_What you are asked to do_
Retype the part of the rows that opens with the line containing "Close the New Project dialog window" and runs through the end of the rows, leaving out the pictures.

--- Begin ---

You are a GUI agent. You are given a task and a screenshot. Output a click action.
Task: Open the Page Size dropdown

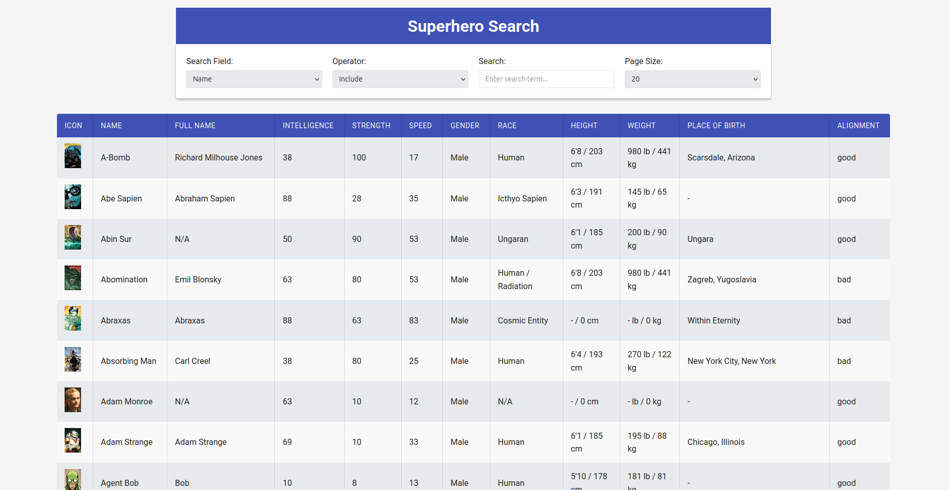click(693, 79)
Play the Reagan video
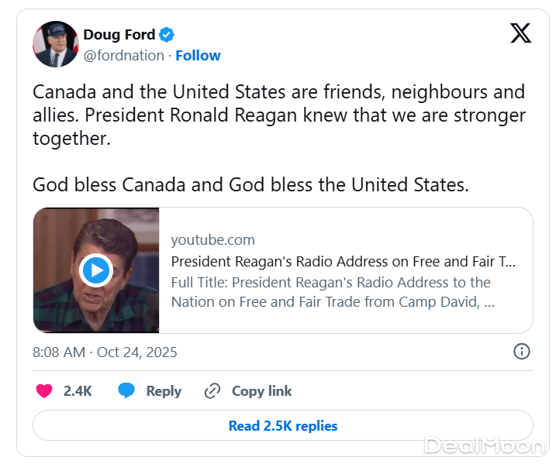556x464 pixels. (x=96, y=270)
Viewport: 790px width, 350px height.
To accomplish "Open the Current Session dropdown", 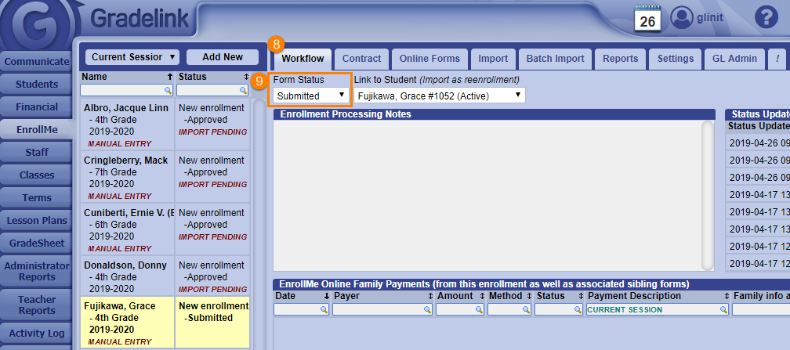I will click(x=132, y=57).
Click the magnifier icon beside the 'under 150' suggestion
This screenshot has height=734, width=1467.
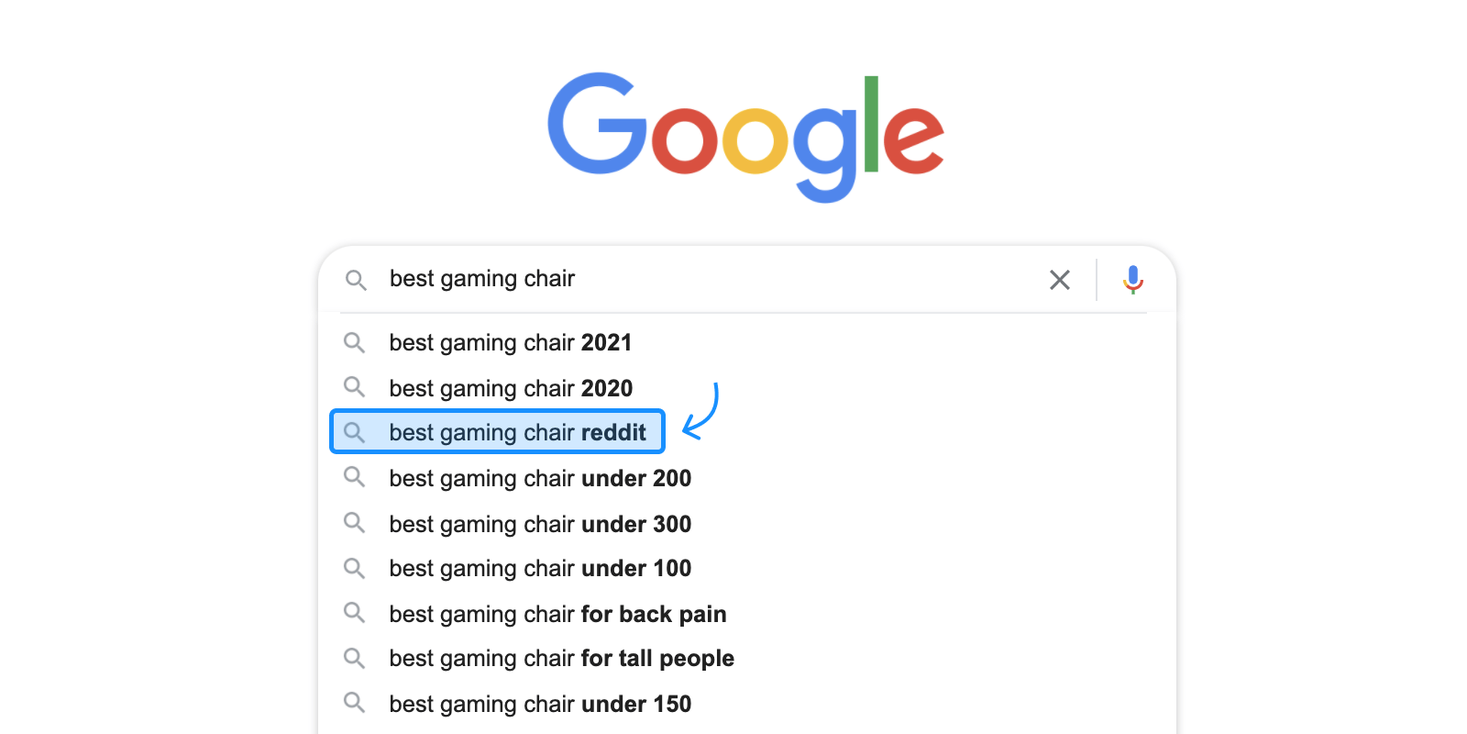point(354,703)
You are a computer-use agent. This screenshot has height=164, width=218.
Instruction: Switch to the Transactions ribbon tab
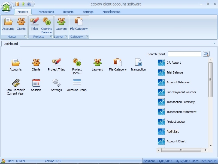coord(46,12)
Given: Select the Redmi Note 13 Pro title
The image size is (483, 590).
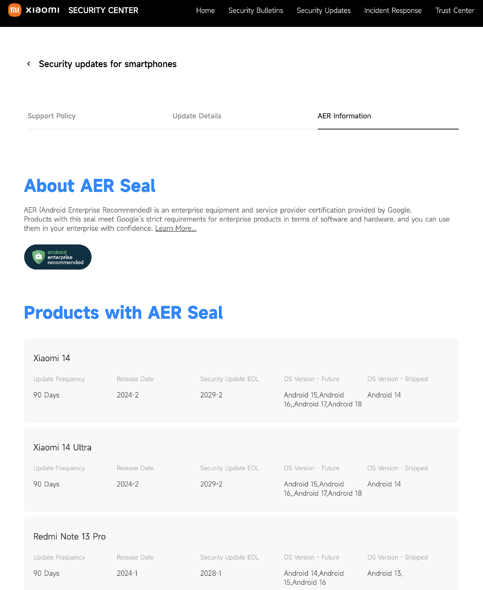Looking at the screenshot, I should (70, 536).
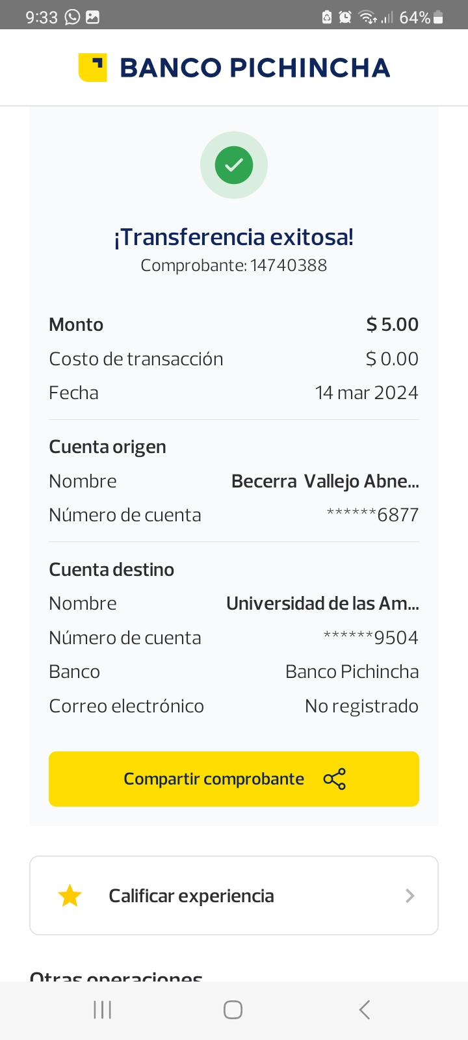This screenshot has width=468, height=1040.
Task: Tap the truncated destination name Universidad de las Am...
Action: point(322,603)
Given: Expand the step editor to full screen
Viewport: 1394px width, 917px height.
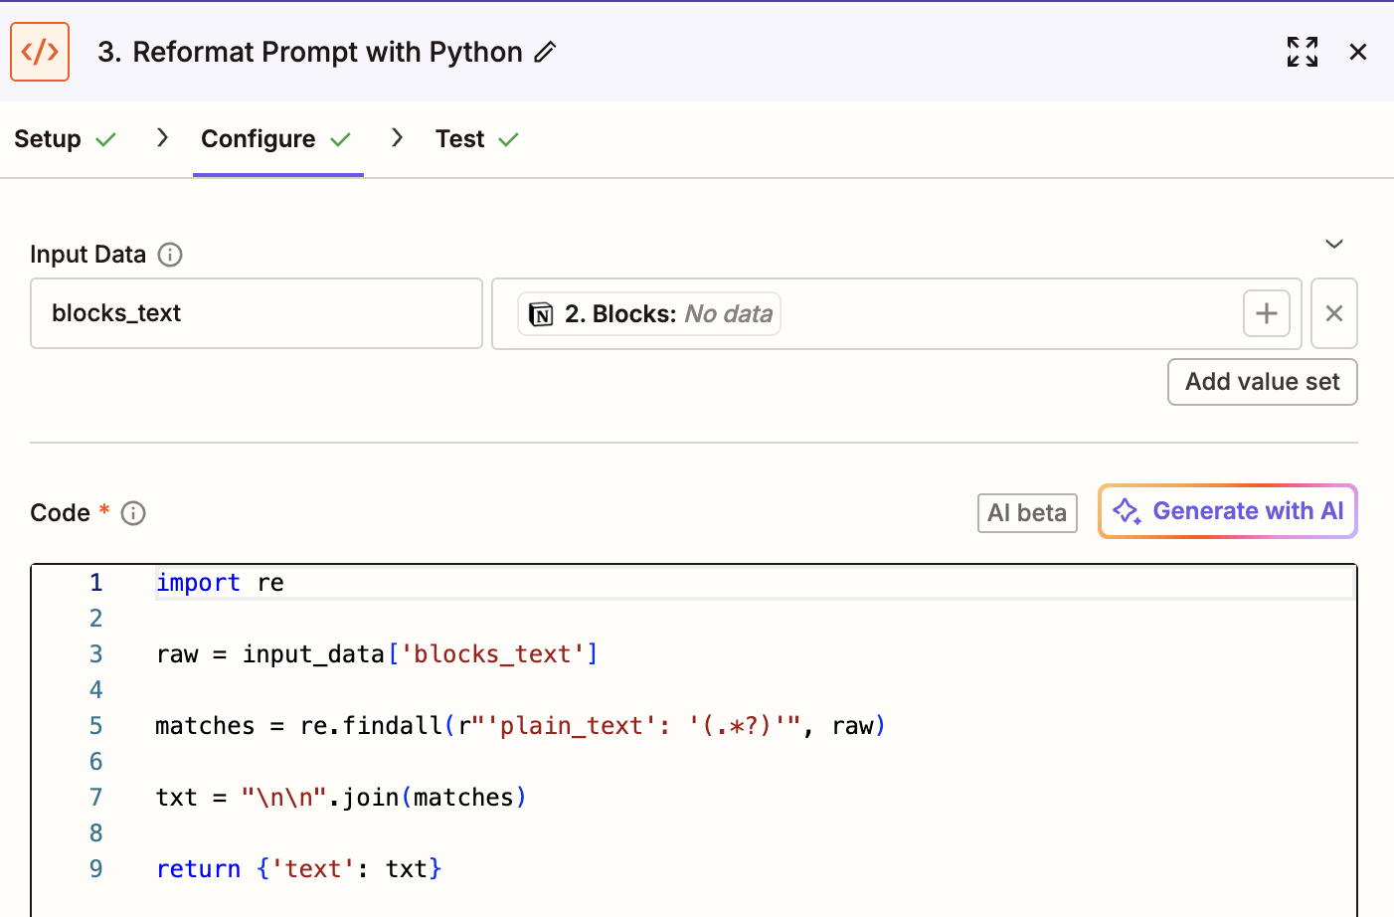Looking at the screenshot, I should pos(1302,52).
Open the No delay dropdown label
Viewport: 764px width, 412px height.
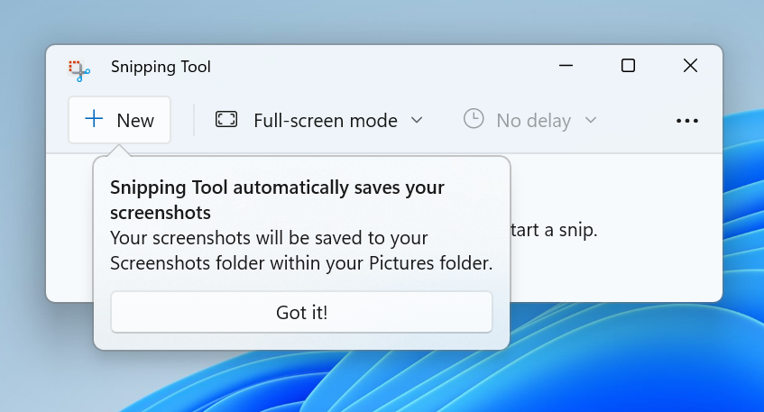(x=533, y=120)
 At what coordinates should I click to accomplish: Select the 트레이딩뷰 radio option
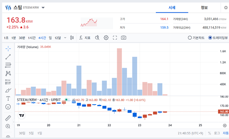click(x=218, y=38)
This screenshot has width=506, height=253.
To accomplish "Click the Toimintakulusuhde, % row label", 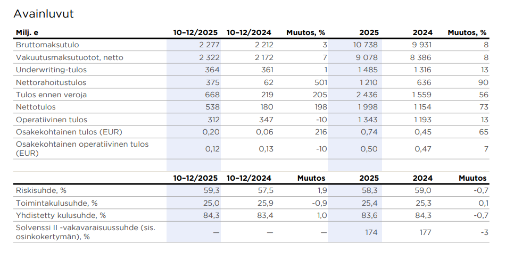I will [56, 203].
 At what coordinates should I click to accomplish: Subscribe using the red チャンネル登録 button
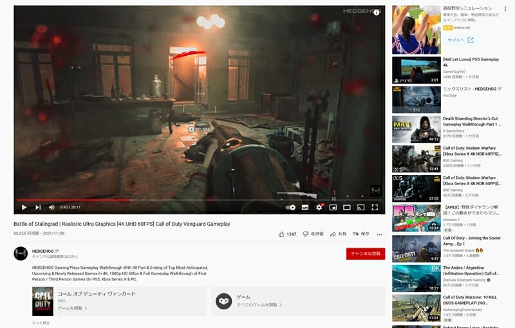coord(365,253)
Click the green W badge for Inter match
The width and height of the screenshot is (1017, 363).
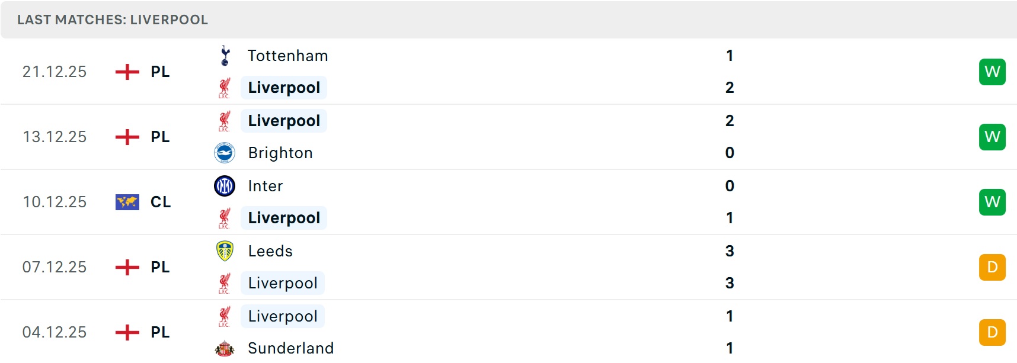click(992, 202)
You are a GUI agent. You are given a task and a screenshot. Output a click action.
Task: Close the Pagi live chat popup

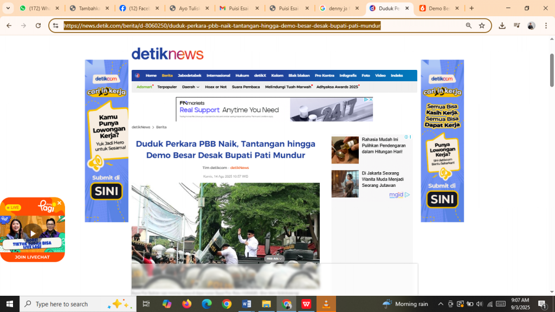pos(60,203)
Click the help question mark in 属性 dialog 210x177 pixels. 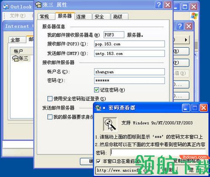tap(159, 5)
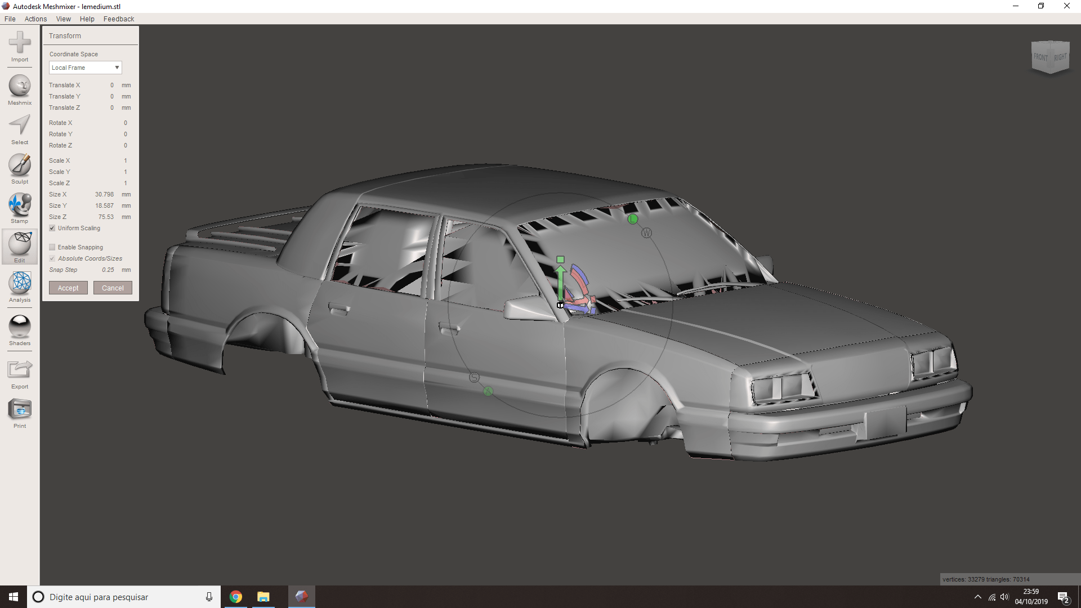
Task: Open the View menu
Action: coord(63,19)
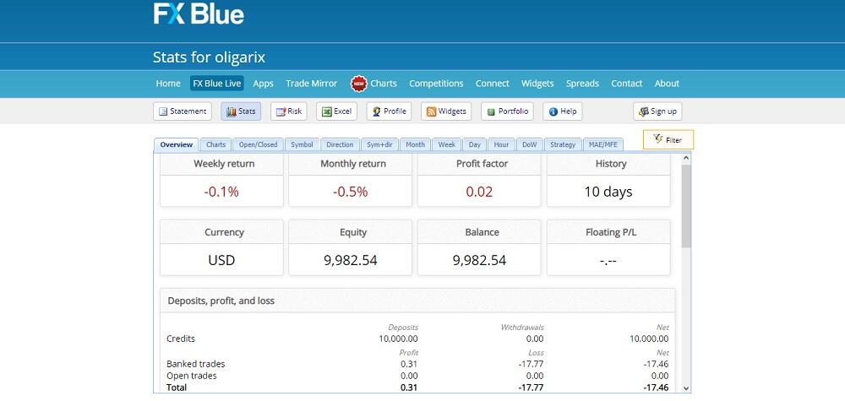Screen dimensions: 845x401
Task: Select the Stats chart icon button
Action: click(x=241, y=111)
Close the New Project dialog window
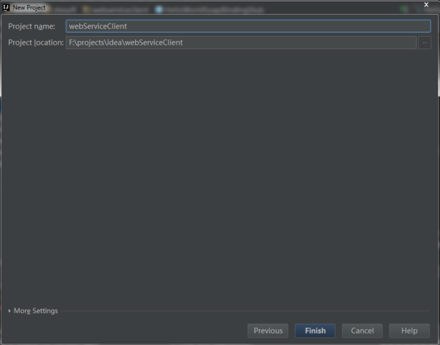Screen dimensions: 440x345 point(426,7)
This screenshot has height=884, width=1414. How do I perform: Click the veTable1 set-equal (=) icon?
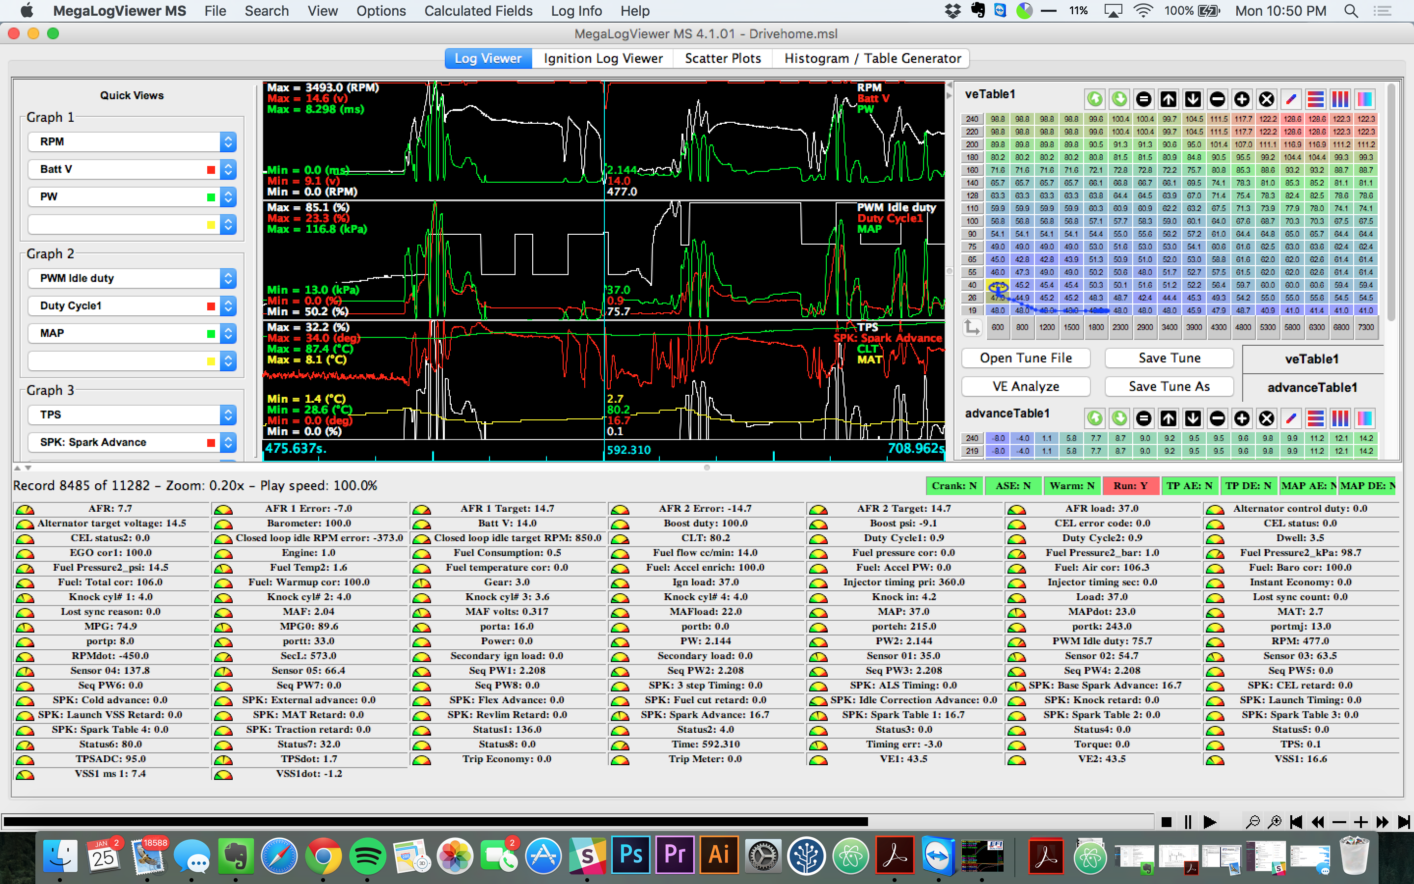[x=1143, y=99]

--- End ---

_The output_
Close the New Project dialog window
Screen dimensions: 440x345 point(426,7)
This screenshot has height=884, width=1414. How do I perform: Click the veTable1 set-equal (=) icon?
[x=1143, y=99]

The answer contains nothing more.